The timing would be ironic, except there is nothing remotely amusing about denying the empirical science proving the earth’s atmosphere is rapidly warming due to human-induced activity, primarily the combustion of fossil fuels. To continue to dismiss this science as debatable, as many on the political right are inclined, endangers the survival of most of earth’s species, including our own.
Just when the world coalesced around taking immediate action to limit global temperate increase to 2.0 degrees Celsius, the political winds shifted in America, and Donald Trump, a man who once suggested climate change is a Chinese hoax, was elected President. As Commander in Chief, he has the authority to appoint whoever he chooses to his Cabinet, and with a Republican-controlled Senate, most, possibly all, of his choices will be approved.
This is a distinct problem for those who understand that truth is not relative, that alternative facts are not a thing, and that climate change is real and human caused. Despite the fact that 125 parties have already ratified the Paris Agreement, including the United States, it appears we are about to have a minimum of 4 years of inactivity or backsliding on climate policy. While Trump may not know his own stance on climate change, and though Tillerson perhaps recognizes climate change is both human caused and a problem, Pruitt seems set on rolling back the Clean Power Plan and halting any meaningful policy curbing emissions in the U.S.
Furthermore, increased drilling for oil and gas on public lands, which will help keep gas prices low, and a 5% increase in coal consumption, will almost certainly slow the pace of renewable energy development under the Trump Administration.
A few states in the northeast and on the west coast will buck these trends, but going into 2017 it does not appear there will be much, if any, federal policy focused on holding global temperature increase to 2.0 degrees C or lower.
That is why it is critically important that U.S. businesses pick up the slack and fill the vacuum created by Tillerson and Pruitt. Luckily, there is some reason to be optimistic that this just might happen.
Shortly after Trump won the Electoral College, a group or more than 360 businesses and investors released a statement to Trump and Congress calling for the U.S. to continue working to mitigate climate change and move towards a low-carbon economy.

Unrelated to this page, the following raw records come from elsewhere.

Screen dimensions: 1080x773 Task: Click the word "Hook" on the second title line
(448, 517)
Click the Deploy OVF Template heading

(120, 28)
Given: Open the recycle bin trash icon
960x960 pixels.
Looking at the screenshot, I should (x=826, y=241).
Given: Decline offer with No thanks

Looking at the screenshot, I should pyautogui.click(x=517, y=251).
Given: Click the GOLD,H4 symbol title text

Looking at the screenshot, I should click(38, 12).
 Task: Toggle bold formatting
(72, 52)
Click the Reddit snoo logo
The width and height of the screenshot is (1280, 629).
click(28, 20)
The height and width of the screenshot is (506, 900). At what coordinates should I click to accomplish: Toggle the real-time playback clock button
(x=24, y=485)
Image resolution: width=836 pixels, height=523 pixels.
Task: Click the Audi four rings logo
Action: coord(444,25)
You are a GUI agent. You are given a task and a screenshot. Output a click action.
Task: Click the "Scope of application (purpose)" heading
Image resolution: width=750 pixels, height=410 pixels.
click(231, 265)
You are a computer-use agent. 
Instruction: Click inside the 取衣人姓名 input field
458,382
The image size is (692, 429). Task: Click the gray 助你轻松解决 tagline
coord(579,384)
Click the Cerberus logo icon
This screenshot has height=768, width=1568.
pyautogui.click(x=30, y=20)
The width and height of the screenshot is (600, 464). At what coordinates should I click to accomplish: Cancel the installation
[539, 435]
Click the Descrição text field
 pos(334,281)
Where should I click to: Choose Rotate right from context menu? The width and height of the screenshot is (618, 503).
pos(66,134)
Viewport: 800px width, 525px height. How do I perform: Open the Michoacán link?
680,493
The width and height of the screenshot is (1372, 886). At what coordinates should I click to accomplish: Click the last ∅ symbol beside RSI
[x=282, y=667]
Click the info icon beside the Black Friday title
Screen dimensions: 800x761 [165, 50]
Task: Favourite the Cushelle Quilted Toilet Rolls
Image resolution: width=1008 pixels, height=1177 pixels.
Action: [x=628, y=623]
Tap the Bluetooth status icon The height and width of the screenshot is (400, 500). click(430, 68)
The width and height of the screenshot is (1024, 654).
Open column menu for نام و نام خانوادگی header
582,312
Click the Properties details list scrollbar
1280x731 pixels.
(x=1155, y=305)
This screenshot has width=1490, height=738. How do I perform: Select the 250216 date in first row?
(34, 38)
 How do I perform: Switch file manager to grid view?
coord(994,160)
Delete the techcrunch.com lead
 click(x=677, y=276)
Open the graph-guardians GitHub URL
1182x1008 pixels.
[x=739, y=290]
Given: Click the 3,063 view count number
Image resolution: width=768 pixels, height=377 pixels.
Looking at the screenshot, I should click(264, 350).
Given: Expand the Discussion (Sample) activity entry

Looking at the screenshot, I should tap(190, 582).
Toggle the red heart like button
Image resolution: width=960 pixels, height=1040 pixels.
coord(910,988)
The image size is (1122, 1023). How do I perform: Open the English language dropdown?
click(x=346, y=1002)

This group, called 360+, and made up of many well known companies including Hewlett Packard, Nike, and Starbucks among others, urged for continued U.S. participation in the Paris Agreement, stating that: “Failure to build a low-carbon economy puts American prosperity at risk. But the right action now will create jobs and boost U.S. competitiveness.”
The 360+ statement served as a perfect precursor to the newest report from the Risky Business Project, an initiative launched by Michael Bloomberg, Hank Paulson, and Tom Steyer, that seeks to publicize the risk climate change poses to the U.S. economy. This new report quantifies the economic costs and opportunities of switching to a low-carbon economy and achieving an 80% reduction in greenhouse gas emission by 2050, while still providing the current level of energy to U.S. businesses and consumers.
The numbers are staggering—$10.1 trillion in new investments in renewables, biofuels, and carbon capture and storage is needed between 2020 and 2050. However, the report concludes that a successful transition is not only possible, it is also not too far out of line from other major infrastructure investments made over the last half-century. The report points to an average of $350 billion per year invested in computers and software over the past decade as one example. Furthermore, while $10.1 trillion is a massive investment, according to the report, the savings from avoided fuel costs are even greater at $11.5 trillion over the same time period.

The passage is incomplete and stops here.